La région possède une longue tradition de viticulture et d’oléiculture. Les agriculteurs locaux ont déclaré que leurs pertes allaient au-delà de la récolte de cette année, car l’incendie a détruit des oliviers âgés de plusieurs décennies, dont le remplacement prendra des années.
En Hongrie, un lieu où l’on s’attendrait peu à trouver des oliveraies, les premières plantations du pays ont pris racine dans certaines de ses régions les plus chaudes.
Sur les versants sud entourant le lac Balaton, Csaba Török, vigneron et producteur d’huile d’olive, a déclaré que la région avait déjà subi sa deuxième vague de chaleur de l’été, asséchant une partie de ses olives. M. Török fait partie des agriculteurs pionniers de la culture de l’olivier en Hongrie.
« Il y a maintenant beaucoup d’olives brunes par terre », a déclaré M. Török. « La température officielle se situe actuellement entre 37 °C et 41 °C, mais mes propres relevés indiquent souvent 43 °C. »
M. Török a indiqué avoir commencé à irriguer certains de ses oliviers. Il a ajouté que certains des 200 nouveaux oliviers plantés en mai sur son exploitation, âgés d’environ 18 mois, risquaient de périr en raison de cette chaleur prolongée.
« La récolte va commencer début octobre, car les olives ont commencé à pousser un peu plus tôt que d’habitude cette année », a-t-il ajouté.
M. Török a indiqué que d’autres agriculteurs autour du lac Balaton se sont également lancés dans la culture de l’olivier. Cependant, un hiver extrêmement rigoureux a gravement endommagé bon nombre de leurs jeunes oliviers.
Contrairement à la plupart des pays producteurs européens, où la chaleur extrême a mis les producteurs à rude épreuve, les températures supérieures à la normale ont profité aux oliviers dans un autre pays producteur émergent : la Grande-Bretagne.
« Nos oliviers ont jusqu’à présent profité de conditions météorologiques printanières et estivales plus chaudes que la moyenne britannique, avec une bonne croissance des plantes et une bonne nouaison », a déclaré David Hoyles, un producteur des plaines des Fens du Lincolnshire, dans l’est de l’Angleterre, qui expérimente la culture de l’olivier dans un climat qui se réchauffe.
M. Hoyles a indiqué que la Grande-Bretagne connaissait actuellement sa quatrième vague de chaleur de l’été, ce qui aggrave des conditions déjà sèches.
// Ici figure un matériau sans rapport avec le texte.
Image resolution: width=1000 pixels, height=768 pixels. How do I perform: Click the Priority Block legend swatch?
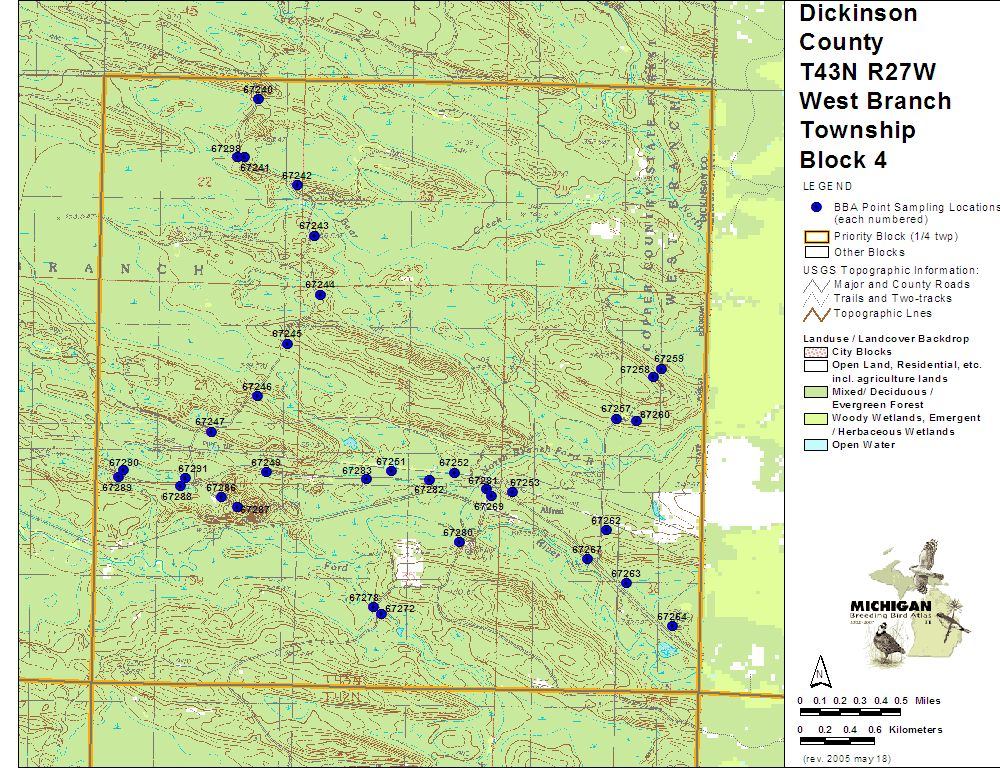tap(816, 237)
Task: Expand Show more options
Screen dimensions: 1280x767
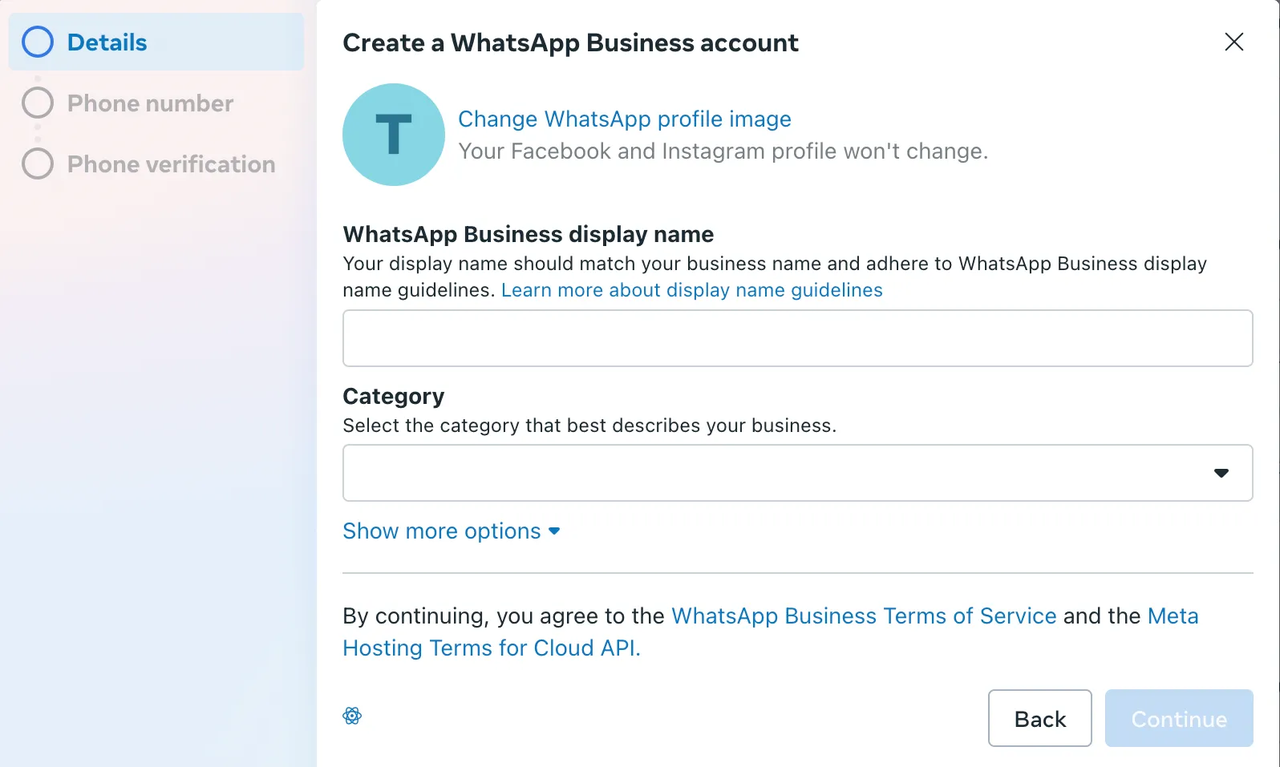Action: click(441, 531)
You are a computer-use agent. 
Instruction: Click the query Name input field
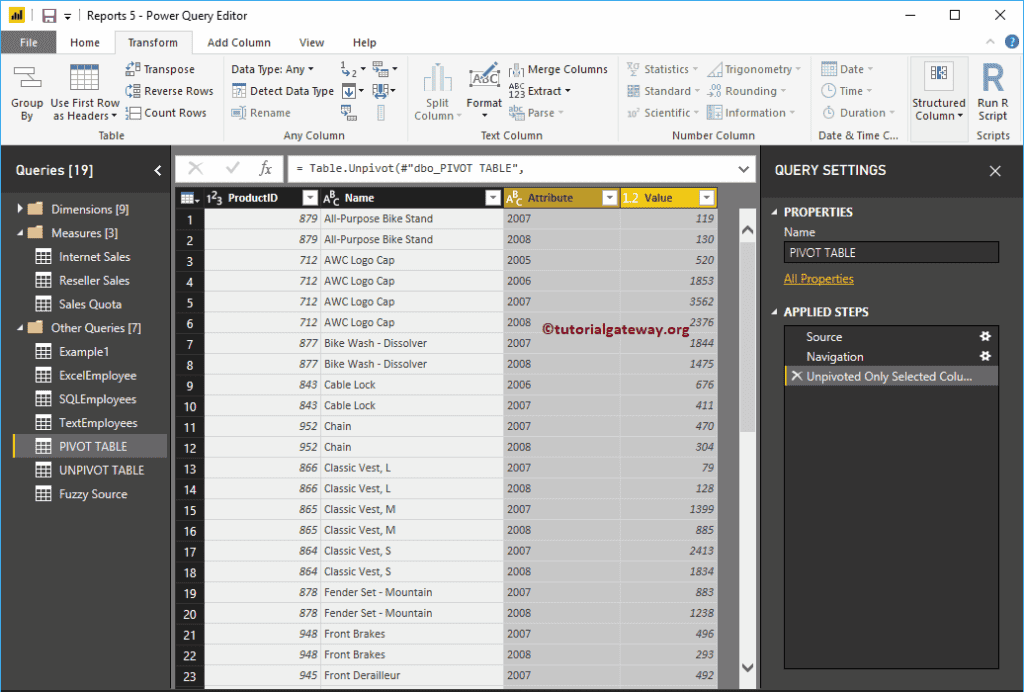click(x=891, y=253)
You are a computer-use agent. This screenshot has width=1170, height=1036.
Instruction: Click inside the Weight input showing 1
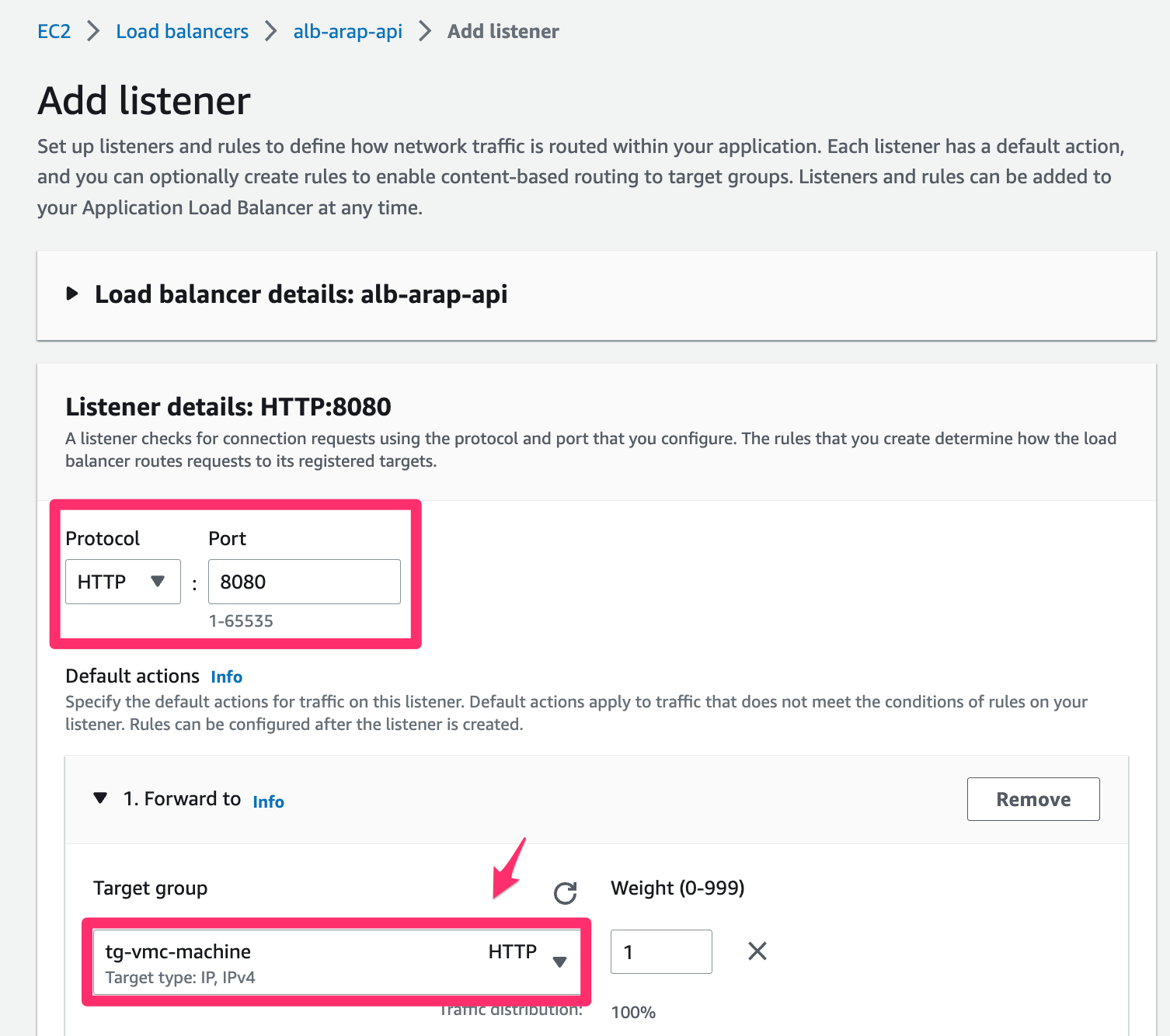(x=660, y=951)
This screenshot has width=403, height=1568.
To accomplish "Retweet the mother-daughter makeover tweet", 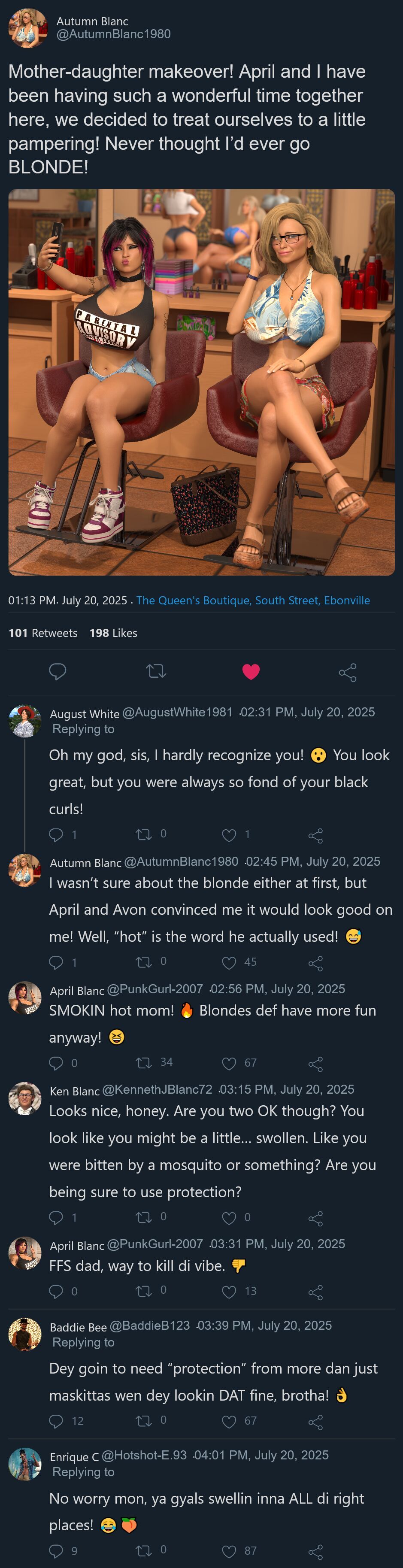I will point(156,671).
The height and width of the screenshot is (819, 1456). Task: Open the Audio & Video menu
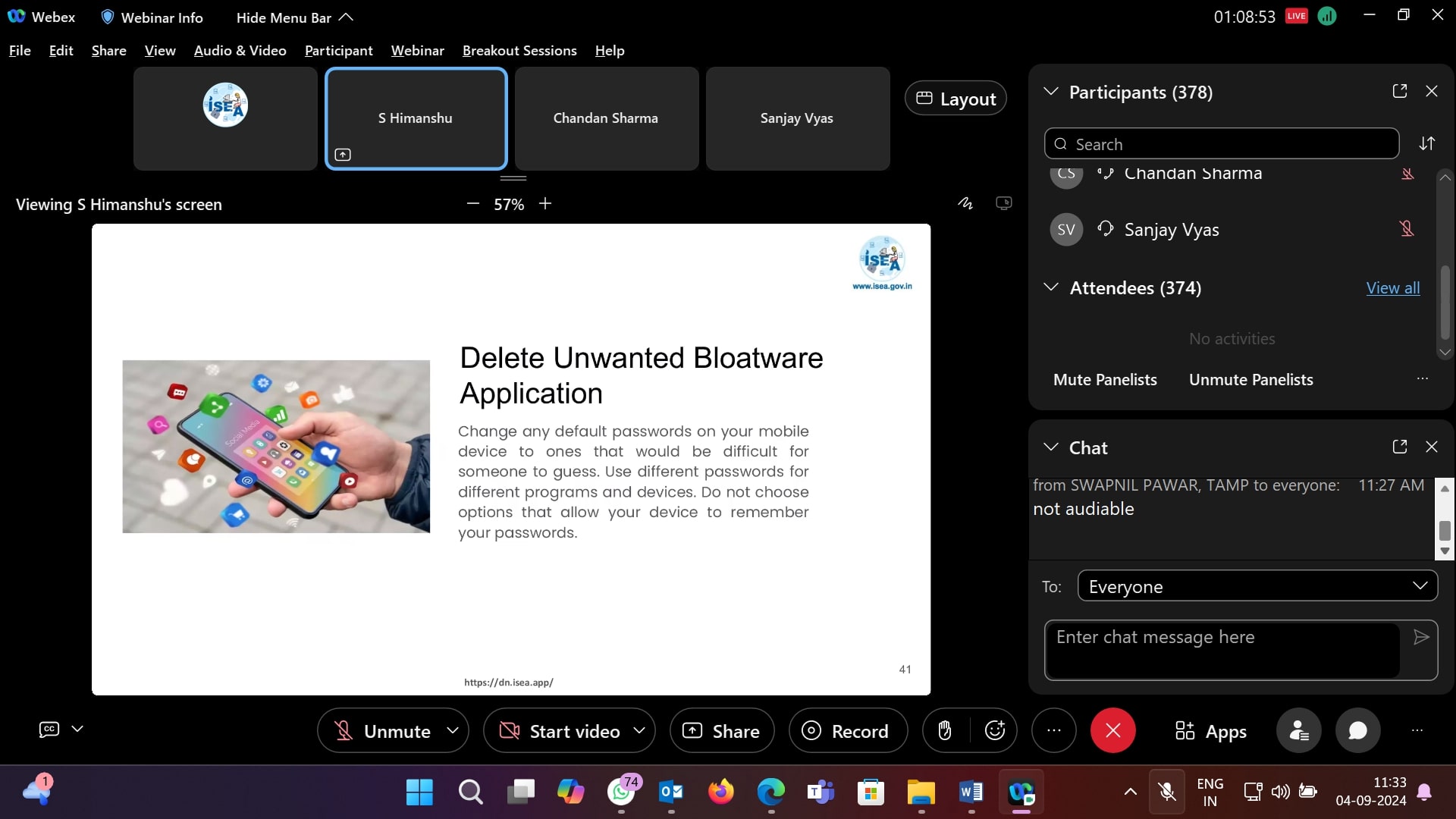pyautogui.click(x=240, y=51)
En l’absence de précipitations significatives depuis début juin, il a précisé qu’il arrosait ses jeunes oliviers depuis environ quatre mois.
« Nos oliviers sont très jeunes et possèdent un système racinaire encore modeste mais en plein développement ; ils ont donc besoin d’un apport en eau supplémentaire pendant les périodes de sécheresse », a-t-il expliqué.
« En juillet, ce fut très gratifiant de voir les délicates petites fleurs blanches se transformer en petits fruits, ce qui nous laisse entrevoir la possibilité d’une récolte d’olives et la production d’une plus grande quantité d’huile d’olive anglaise cet hiver », a conclu M. Hoyles.